Entries provided:
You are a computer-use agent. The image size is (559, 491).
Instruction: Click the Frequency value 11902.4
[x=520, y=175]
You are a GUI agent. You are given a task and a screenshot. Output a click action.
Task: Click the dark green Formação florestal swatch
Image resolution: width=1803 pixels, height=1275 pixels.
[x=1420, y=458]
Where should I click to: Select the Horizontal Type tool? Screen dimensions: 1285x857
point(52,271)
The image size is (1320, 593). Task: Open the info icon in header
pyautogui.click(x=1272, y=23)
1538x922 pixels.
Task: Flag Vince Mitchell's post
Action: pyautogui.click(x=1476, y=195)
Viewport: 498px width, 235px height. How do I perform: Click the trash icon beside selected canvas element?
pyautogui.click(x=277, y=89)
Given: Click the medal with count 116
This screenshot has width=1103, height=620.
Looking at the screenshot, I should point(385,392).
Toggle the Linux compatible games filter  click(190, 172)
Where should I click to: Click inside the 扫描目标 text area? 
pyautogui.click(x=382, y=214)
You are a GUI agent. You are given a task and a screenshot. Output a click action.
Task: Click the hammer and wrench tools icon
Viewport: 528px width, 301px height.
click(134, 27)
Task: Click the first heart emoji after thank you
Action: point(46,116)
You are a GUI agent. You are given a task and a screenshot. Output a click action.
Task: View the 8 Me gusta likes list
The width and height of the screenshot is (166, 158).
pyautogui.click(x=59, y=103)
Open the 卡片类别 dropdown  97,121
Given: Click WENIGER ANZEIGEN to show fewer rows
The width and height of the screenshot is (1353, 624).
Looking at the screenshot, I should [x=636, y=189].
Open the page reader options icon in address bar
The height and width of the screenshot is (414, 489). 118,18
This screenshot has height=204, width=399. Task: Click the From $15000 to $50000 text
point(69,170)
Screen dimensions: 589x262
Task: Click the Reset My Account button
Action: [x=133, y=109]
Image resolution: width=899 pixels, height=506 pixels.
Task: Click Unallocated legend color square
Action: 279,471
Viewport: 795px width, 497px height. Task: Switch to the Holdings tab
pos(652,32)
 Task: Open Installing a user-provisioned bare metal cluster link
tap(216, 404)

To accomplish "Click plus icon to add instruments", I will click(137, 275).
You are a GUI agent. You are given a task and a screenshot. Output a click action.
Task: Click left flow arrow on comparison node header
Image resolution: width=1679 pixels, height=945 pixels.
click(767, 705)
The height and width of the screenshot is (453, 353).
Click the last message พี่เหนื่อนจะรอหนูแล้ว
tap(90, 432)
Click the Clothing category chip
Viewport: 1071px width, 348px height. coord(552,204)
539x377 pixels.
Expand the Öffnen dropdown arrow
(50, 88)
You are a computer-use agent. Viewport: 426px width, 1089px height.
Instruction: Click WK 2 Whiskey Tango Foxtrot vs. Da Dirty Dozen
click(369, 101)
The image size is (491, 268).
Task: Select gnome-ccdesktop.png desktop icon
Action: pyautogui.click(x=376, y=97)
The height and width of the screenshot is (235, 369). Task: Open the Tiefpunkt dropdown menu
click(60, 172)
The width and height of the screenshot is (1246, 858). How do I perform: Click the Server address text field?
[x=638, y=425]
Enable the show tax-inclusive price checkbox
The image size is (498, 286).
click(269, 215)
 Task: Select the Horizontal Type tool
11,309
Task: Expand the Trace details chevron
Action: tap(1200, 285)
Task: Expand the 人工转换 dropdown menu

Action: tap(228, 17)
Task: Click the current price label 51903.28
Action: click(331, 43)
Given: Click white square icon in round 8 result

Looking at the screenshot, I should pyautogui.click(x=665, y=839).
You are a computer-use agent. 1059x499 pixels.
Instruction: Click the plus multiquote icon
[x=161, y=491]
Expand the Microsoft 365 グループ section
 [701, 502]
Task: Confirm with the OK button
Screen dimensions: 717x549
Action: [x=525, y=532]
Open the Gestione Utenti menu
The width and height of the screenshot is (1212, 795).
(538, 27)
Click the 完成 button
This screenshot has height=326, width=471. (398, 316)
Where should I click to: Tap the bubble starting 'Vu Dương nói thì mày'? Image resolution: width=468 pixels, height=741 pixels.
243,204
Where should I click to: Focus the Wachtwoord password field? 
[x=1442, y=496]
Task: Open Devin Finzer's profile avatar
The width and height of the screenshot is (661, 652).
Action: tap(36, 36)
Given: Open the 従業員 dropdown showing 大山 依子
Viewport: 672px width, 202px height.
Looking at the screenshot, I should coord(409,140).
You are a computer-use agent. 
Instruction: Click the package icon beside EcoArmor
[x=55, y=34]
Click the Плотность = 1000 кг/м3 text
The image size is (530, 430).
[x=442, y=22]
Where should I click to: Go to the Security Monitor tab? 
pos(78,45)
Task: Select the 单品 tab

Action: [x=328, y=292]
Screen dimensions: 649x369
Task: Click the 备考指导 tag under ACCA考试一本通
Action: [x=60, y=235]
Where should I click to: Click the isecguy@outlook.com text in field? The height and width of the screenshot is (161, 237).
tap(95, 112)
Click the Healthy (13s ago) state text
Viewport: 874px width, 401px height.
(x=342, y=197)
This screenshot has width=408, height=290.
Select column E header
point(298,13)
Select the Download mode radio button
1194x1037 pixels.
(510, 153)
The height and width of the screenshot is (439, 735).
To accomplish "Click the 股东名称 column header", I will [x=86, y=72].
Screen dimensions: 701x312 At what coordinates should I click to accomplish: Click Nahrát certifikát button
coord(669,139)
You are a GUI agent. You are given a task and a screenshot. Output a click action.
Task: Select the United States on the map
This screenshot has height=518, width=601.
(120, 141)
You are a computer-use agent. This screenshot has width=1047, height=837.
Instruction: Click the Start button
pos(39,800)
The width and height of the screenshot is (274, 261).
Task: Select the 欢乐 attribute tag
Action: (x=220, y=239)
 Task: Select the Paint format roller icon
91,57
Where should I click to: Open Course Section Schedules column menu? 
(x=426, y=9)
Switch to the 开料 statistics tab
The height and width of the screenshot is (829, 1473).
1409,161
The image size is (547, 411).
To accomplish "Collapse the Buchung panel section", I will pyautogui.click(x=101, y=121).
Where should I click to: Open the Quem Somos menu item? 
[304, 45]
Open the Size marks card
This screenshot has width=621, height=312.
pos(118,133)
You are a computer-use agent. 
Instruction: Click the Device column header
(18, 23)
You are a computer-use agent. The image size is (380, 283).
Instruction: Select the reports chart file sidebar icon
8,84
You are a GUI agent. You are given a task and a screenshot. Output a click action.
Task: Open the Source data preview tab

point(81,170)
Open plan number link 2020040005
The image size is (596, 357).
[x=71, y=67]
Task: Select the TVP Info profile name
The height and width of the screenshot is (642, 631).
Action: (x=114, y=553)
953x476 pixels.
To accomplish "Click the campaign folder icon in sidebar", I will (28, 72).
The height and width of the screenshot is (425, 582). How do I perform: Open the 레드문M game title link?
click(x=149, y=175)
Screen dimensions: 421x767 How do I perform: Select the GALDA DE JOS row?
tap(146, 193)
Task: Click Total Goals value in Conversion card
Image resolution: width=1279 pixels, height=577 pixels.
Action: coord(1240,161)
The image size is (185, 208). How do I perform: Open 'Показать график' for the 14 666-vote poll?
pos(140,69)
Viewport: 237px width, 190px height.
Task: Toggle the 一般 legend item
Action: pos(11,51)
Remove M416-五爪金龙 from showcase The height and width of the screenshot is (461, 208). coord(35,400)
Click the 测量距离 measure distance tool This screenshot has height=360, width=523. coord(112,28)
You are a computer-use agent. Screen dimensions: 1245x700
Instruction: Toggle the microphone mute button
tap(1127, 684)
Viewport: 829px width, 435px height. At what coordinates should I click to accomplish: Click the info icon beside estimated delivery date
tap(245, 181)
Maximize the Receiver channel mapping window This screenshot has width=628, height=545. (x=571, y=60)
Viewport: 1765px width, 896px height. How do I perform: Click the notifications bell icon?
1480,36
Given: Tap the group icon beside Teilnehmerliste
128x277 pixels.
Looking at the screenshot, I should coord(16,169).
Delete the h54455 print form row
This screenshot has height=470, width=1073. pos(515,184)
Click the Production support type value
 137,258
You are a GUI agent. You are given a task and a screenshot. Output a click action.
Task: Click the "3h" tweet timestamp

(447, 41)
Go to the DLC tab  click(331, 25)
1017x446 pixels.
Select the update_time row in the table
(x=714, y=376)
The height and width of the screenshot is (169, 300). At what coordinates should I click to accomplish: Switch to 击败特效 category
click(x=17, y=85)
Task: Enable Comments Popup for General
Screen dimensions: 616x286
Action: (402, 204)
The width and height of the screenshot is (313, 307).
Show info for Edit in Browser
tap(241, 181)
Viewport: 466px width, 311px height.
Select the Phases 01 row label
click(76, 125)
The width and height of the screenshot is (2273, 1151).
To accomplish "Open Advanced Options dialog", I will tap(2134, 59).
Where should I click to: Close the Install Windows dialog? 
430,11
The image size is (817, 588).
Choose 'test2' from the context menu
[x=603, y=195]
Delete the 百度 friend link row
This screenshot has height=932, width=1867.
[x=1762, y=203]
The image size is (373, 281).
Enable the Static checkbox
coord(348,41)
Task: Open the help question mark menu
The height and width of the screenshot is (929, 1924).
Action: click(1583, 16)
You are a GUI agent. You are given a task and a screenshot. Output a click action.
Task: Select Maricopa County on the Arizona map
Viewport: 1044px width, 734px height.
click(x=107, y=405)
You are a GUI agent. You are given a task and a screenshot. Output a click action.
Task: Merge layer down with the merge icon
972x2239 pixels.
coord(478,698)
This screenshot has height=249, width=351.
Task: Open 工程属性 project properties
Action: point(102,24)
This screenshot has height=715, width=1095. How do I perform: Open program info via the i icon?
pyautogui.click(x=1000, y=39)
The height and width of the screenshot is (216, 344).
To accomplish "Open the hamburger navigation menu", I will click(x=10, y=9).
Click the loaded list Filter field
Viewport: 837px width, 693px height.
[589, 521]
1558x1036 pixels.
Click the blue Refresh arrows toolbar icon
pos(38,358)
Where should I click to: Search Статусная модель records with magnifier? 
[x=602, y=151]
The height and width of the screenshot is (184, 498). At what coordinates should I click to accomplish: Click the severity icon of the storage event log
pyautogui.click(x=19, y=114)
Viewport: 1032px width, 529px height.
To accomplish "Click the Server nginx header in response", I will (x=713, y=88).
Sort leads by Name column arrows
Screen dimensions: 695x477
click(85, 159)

Requirements: Retype every row between the row holding "The image size is (185, 208)." and the row holding "Click the 测量距离", inclusive, with no changes.

Result:
The image size is (185, 208). How do I perform: Open 'Показать график' for the 14 666-vote poll?
pos(140,69)
Viewport: 237px width, 190px height.
Task: Toggle the 一般 legend item
Action: pos(11,51)
Remove M416-五爪金龙 from showcase The height and width of the screenshot is (461, 208). coord(35,400)
Click the 测量距离 measure distance tool This screenshot has height=360, width=523. coord(112,28)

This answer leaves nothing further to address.